== MATERIAL PROVIDED ==
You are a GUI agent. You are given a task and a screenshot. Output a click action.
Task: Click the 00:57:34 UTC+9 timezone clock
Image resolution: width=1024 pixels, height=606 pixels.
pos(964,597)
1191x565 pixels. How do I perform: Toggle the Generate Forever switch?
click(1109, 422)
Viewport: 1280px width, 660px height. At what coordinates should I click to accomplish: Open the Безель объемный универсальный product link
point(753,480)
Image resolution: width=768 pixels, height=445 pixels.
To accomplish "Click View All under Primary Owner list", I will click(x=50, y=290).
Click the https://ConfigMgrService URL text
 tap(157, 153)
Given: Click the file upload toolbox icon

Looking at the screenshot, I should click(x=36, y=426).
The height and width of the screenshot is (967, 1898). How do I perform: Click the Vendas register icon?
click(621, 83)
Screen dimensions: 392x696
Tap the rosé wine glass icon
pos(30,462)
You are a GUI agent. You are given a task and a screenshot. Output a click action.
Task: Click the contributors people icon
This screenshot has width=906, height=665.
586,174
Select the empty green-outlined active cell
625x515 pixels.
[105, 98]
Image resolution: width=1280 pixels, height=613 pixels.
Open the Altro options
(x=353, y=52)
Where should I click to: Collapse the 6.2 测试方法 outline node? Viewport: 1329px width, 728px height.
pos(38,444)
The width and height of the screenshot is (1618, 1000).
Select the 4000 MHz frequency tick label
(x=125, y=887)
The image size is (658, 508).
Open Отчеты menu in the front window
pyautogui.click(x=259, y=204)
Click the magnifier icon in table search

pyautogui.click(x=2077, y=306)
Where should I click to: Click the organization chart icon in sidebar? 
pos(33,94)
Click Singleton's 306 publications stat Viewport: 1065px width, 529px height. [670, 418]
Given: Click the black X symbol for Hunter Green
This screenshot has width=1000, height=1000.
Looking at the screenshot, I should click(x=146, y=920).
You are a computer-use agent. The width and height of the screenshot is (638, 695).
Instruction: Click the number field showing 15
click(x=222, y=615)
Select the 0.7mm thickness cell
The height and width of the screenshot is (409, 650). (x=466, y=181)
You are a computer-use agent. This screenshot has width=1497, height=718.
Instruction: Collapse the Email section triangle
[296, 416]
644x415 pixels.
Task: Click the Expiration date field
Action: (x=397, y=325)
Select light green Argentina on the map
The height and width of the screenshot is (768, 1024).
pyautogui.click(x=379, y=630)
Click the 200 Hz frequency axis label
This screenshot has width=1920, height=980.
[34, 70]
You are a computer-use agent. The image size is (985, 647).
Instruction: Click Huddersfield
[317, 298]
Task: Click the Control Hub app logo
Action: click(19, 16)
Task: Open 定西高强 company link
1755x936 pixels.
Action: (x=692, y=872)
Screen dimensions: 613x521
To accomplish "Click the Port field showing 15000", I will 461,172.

== WHAT IS BEING ASKED ==
Which lines above hold the string "computer"? Show each of them.

== TASK ANSWER ==
You are a computer-use agent. The width and height of the screenshot is (638, 695).
You are a computer-use agent. This screenshot has width=1497, height=718.
You are a computer-use agent. The image size is (985, 647).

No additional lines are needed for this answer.